Fig. OC406-F18. Graph of inclinations of comet orbits. From [F24].
Figure F18 show inclinations of the orbits of comets according to the distances they reach from the Sun. The horizontal scale, marked "Semi-major axis", shows the maximum distance comets reach from the Sun in their orbits. Blue dots represent comets which orbit entirely within the Heliosphere (100 AU) -- most have orbits inclined at from 0 to 30 degrees to the plane of the Planets.
The red dots represent comets which have visited the Solar System, but travel on highly eccentric orbits mostly in the Oort Cloud, some going out as much as 100,000 AU -- a thousand times the distance of the Heliosphere.

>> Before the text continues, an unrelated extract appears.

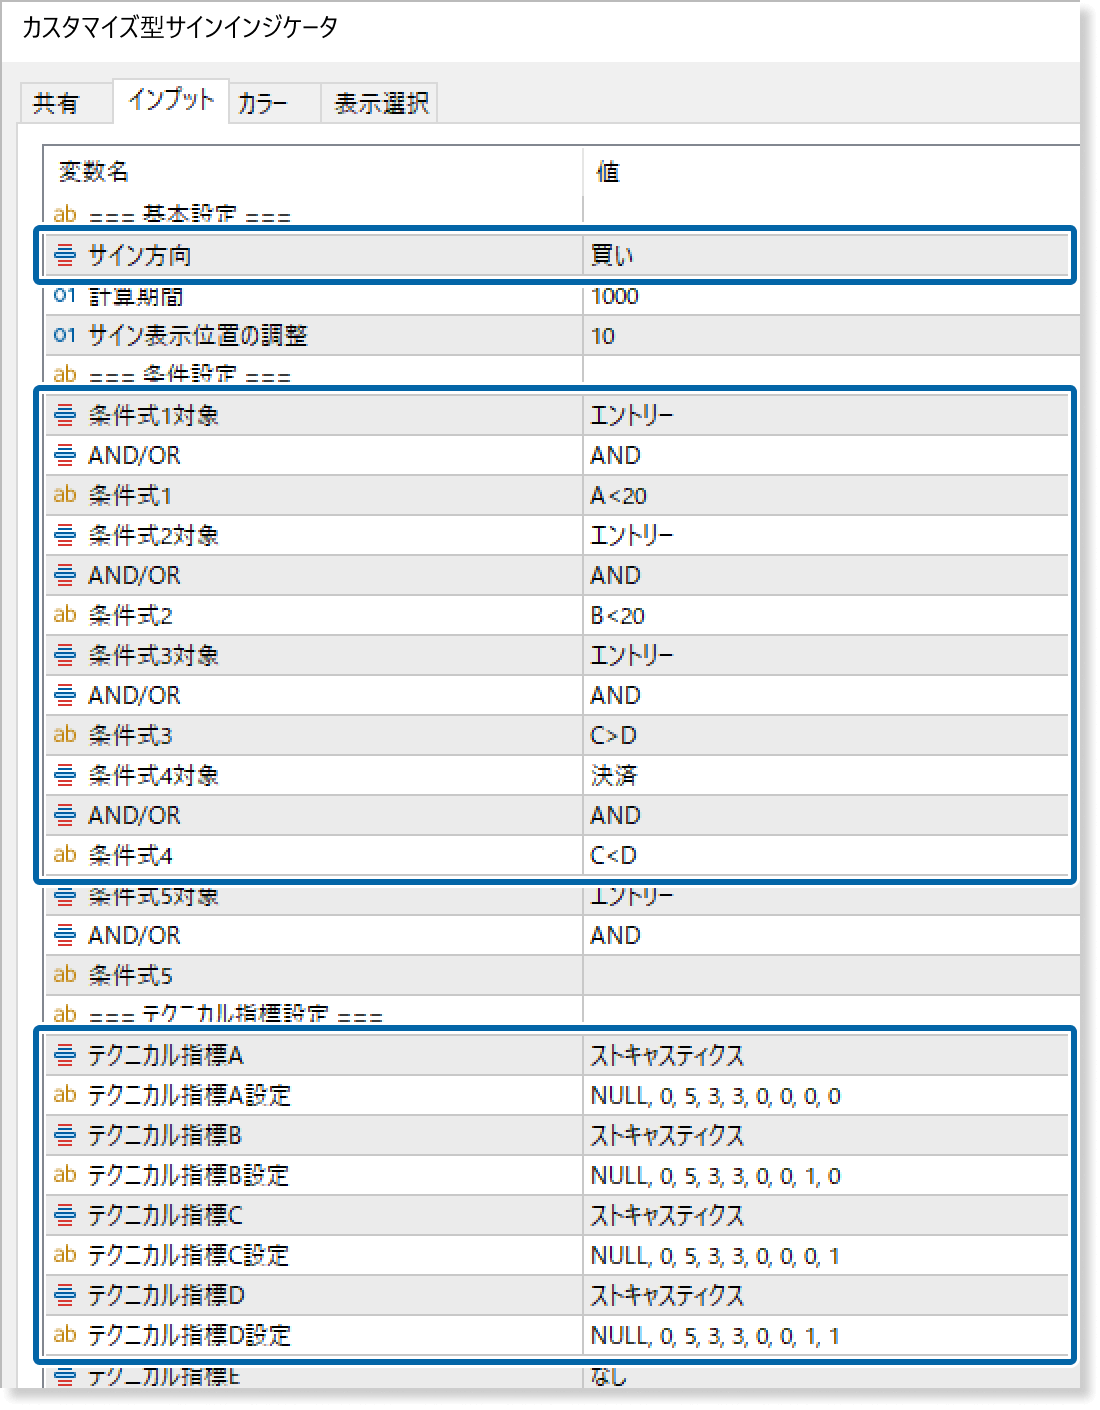Viewport: 1100px width, 1410px height.
Task: Open the サイン方向 value dropdown showing 買い
Action: coord(830,256)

These comets have random inclinations of their orbits to the planetary plane. (Inclinations of greater than 90 degrees means "retrograde" orbits, circling the Sun in the opposite sense to the planets).
Newton's question, unresolved for some 300 years, now has an answer. It wasn't explicable with the Mass Gravity which he described, but is explained by Spin Gravity -- Equatorial Forcing has brought the planets down towards the Sun's equatorial plane, while the more distant comets have had very little taste of the Sun's gravitational power.

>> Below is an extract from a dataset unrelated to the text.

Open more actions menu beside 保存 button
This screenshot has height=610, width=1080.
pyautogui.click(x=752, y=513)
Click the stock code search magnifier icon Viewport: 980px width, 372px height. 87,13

Spin Gravity theory and usage
Spin Gravity, as outlined above, does not appear to have accumulated much in the way of theoretical backing or mathematical analysis. One aspect which has found practical use, is in the use of Gravity Assist [F9] to modify the trajectories of space probes.

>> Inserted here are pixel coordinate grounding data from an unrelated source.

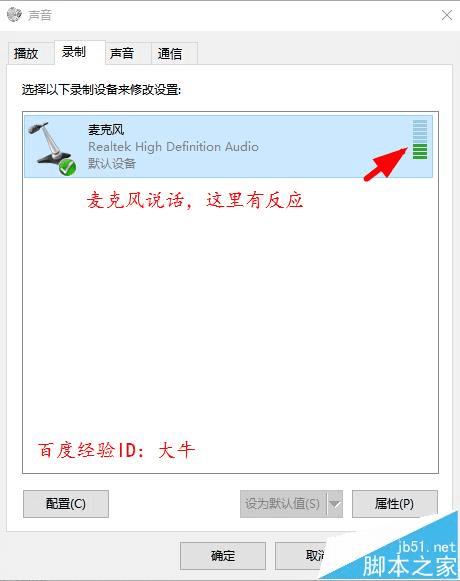Close the 声音 dialog window
The height and width of the screenshot is (581, 460).
447,15
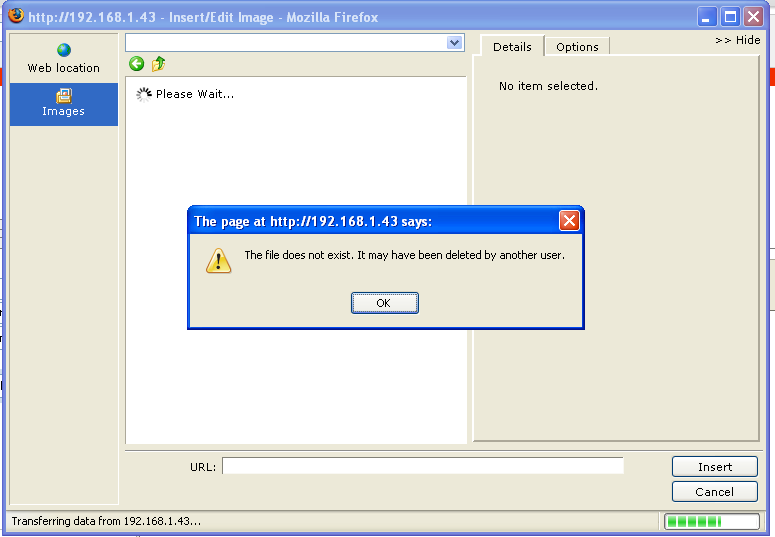Click the warning triangle icon in alert

pos(218,261)
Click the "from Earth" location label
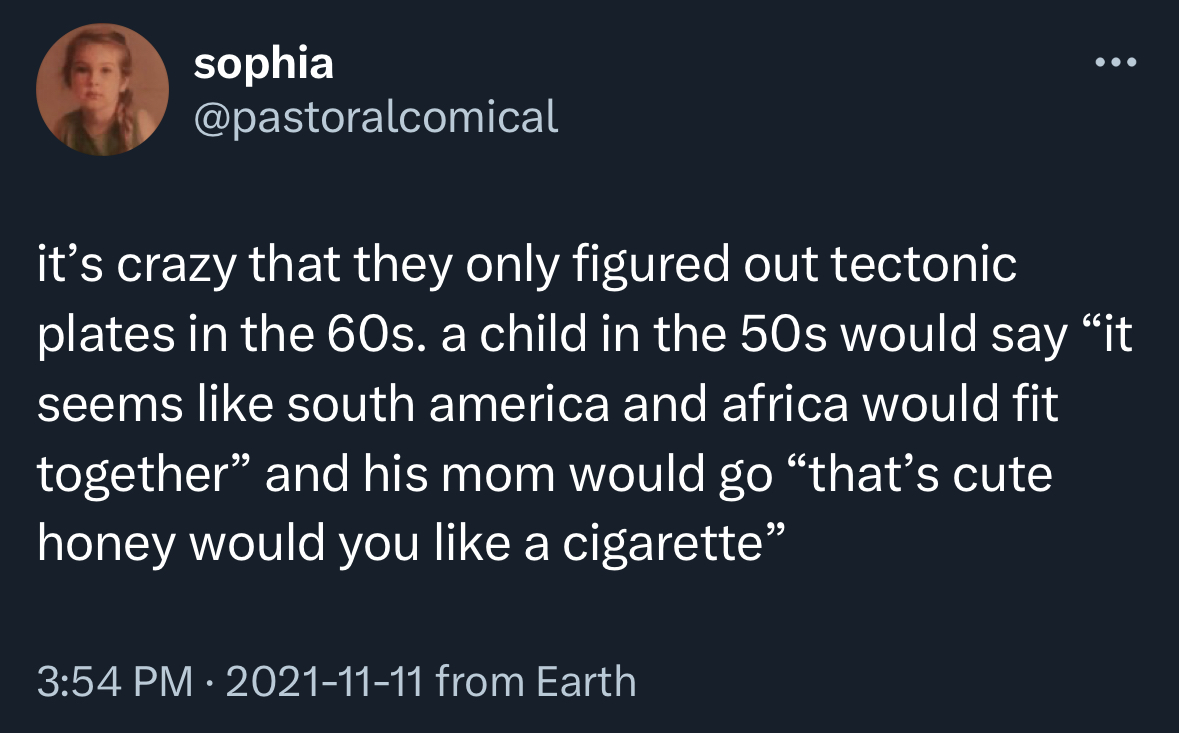1179x733 pixels. click(536, 682)
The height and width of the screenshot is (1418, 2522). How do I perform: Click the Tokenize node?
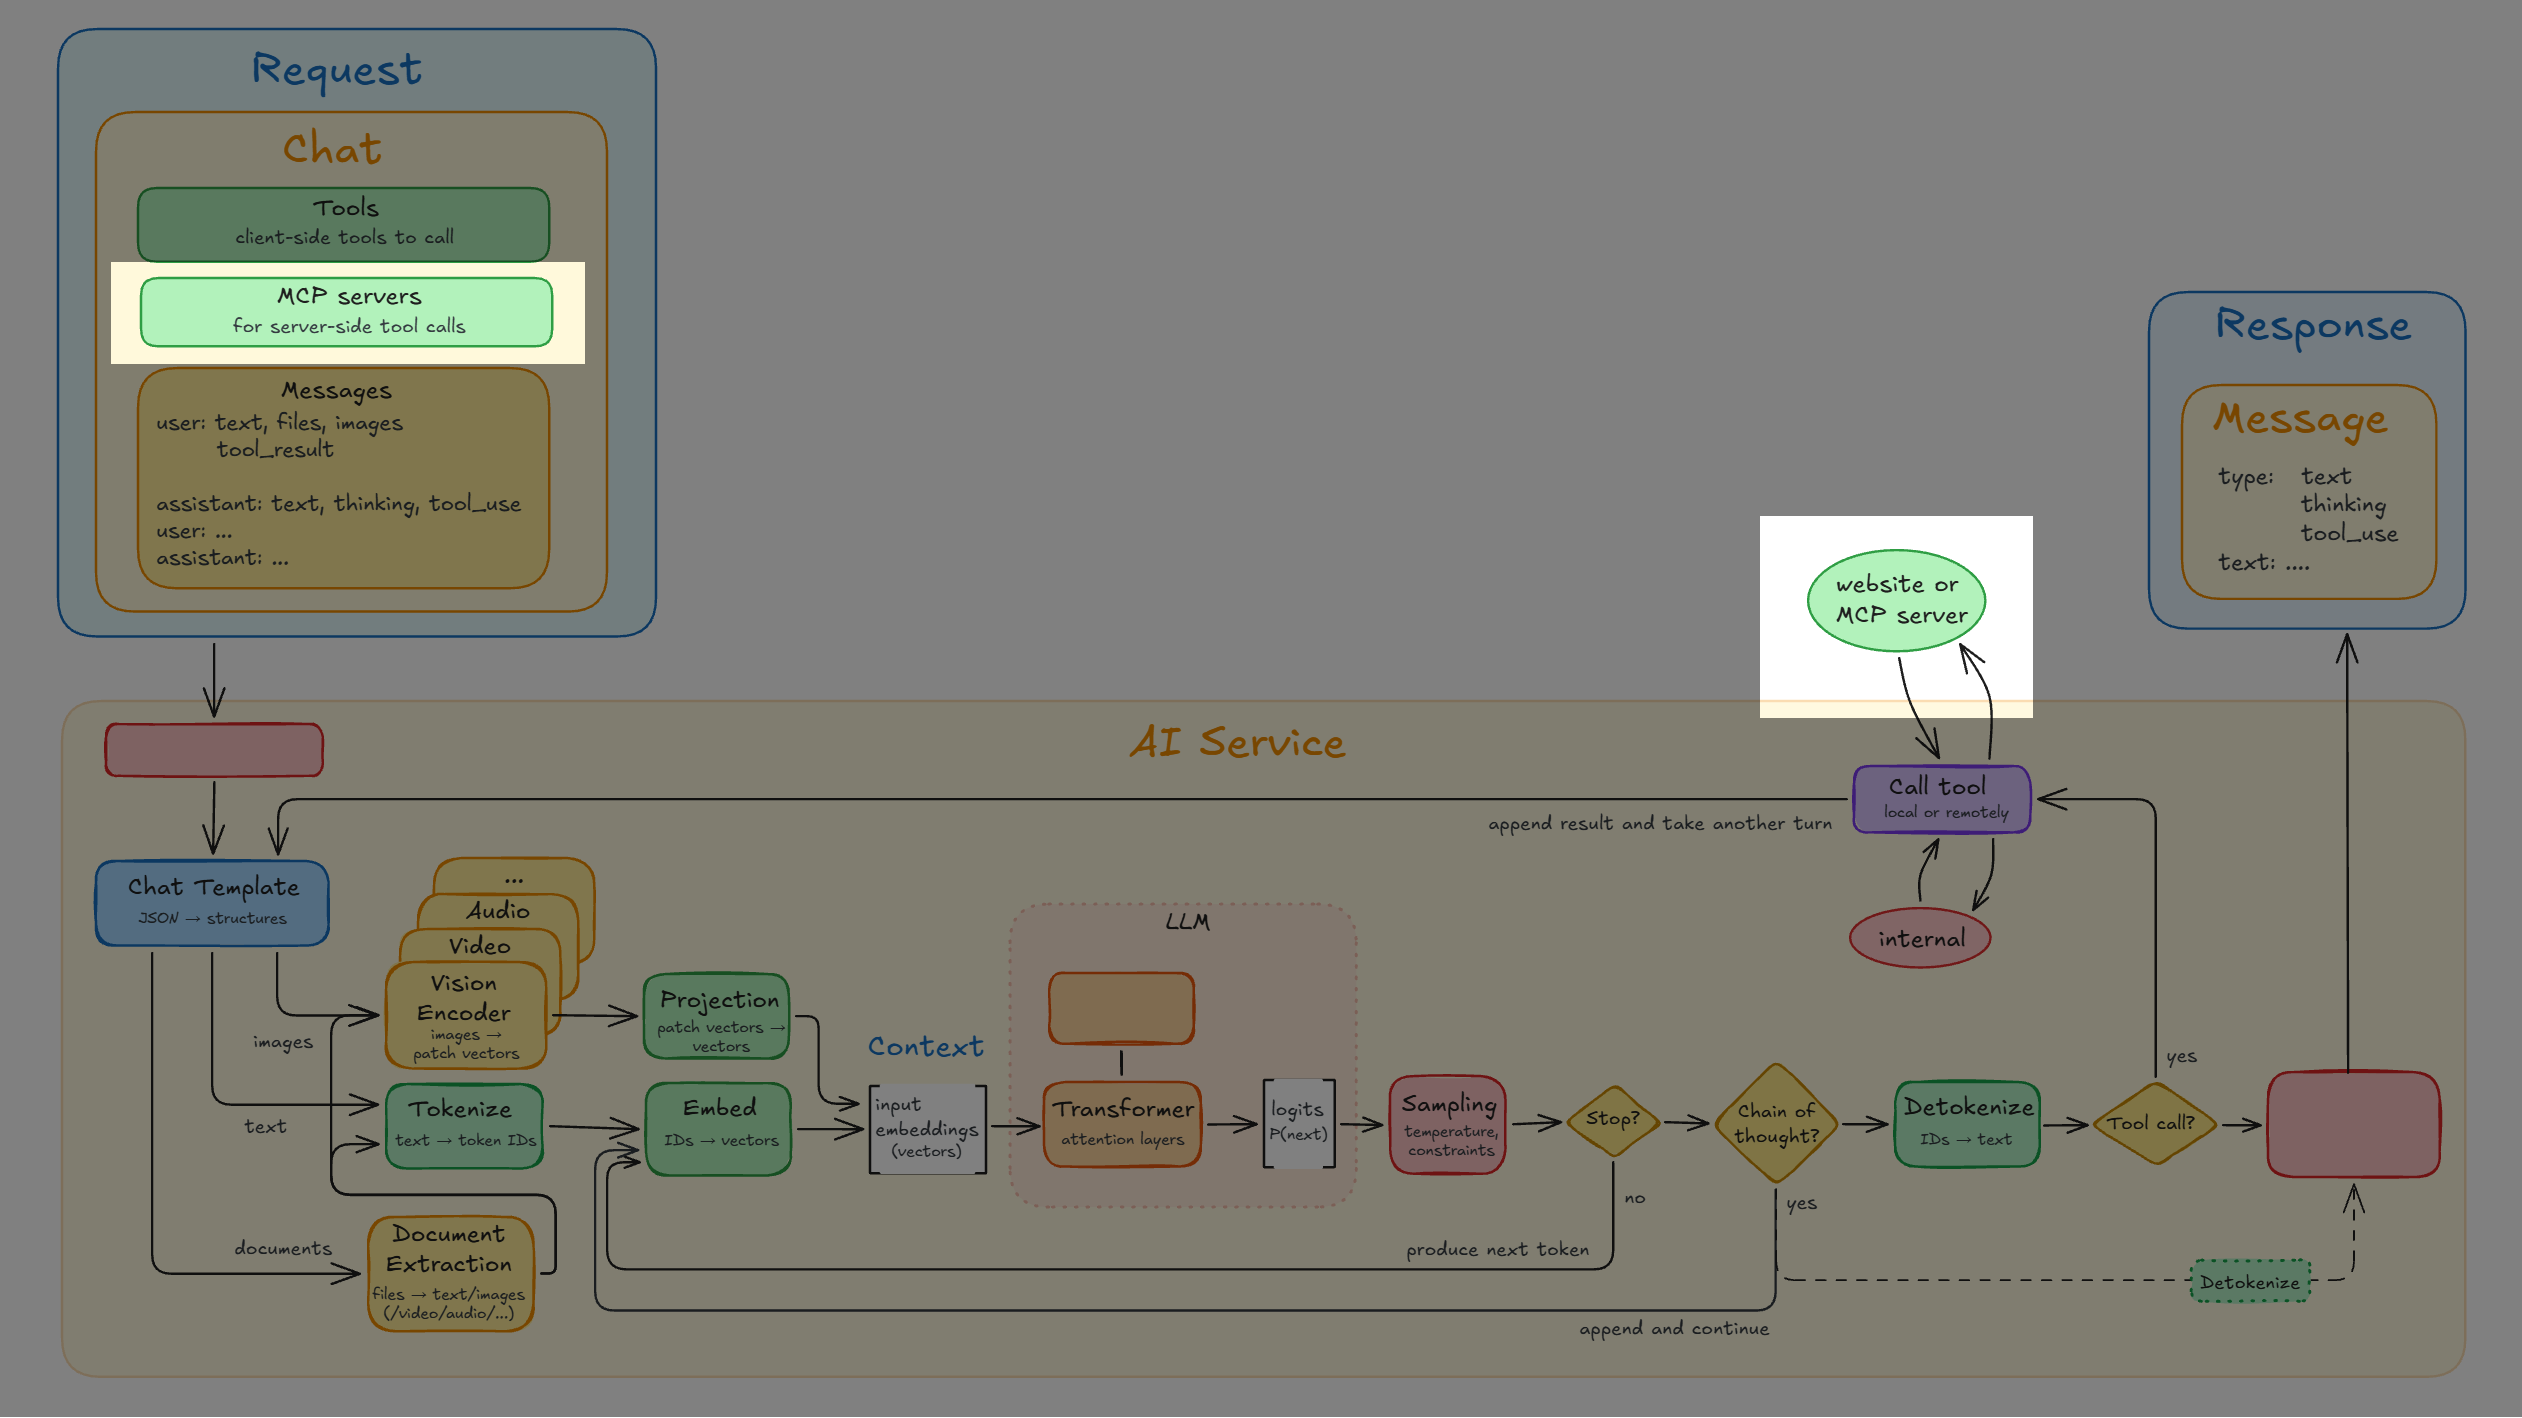pyautogui.click(x=464, y=1125)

The principle behind Gravity Assist is that if you enable a space probe to fly past a planet or large moon, the Probe's energy of momentum can be increased or decreased, or its trajectory angle modified, by inserting the probe into a specific path vis-a-vis the Planet's rotation.
Say you just want to increase the velocity of a probe. You set up its approach to the planet so that it comes in at a specific height above the planet's equator, in the same plane as the equator, and in the same direction of rotation. Normally the planet will be rotating at a faster rate than the probe's flypast, so the Spin Gravity principle means that the planet will transfer a tiny amount of its momentum to the probe. Because the masses of the Probe and the Planet are so different, this will have a large effect on the Probe, while the effect on the Planet will be completely negligible.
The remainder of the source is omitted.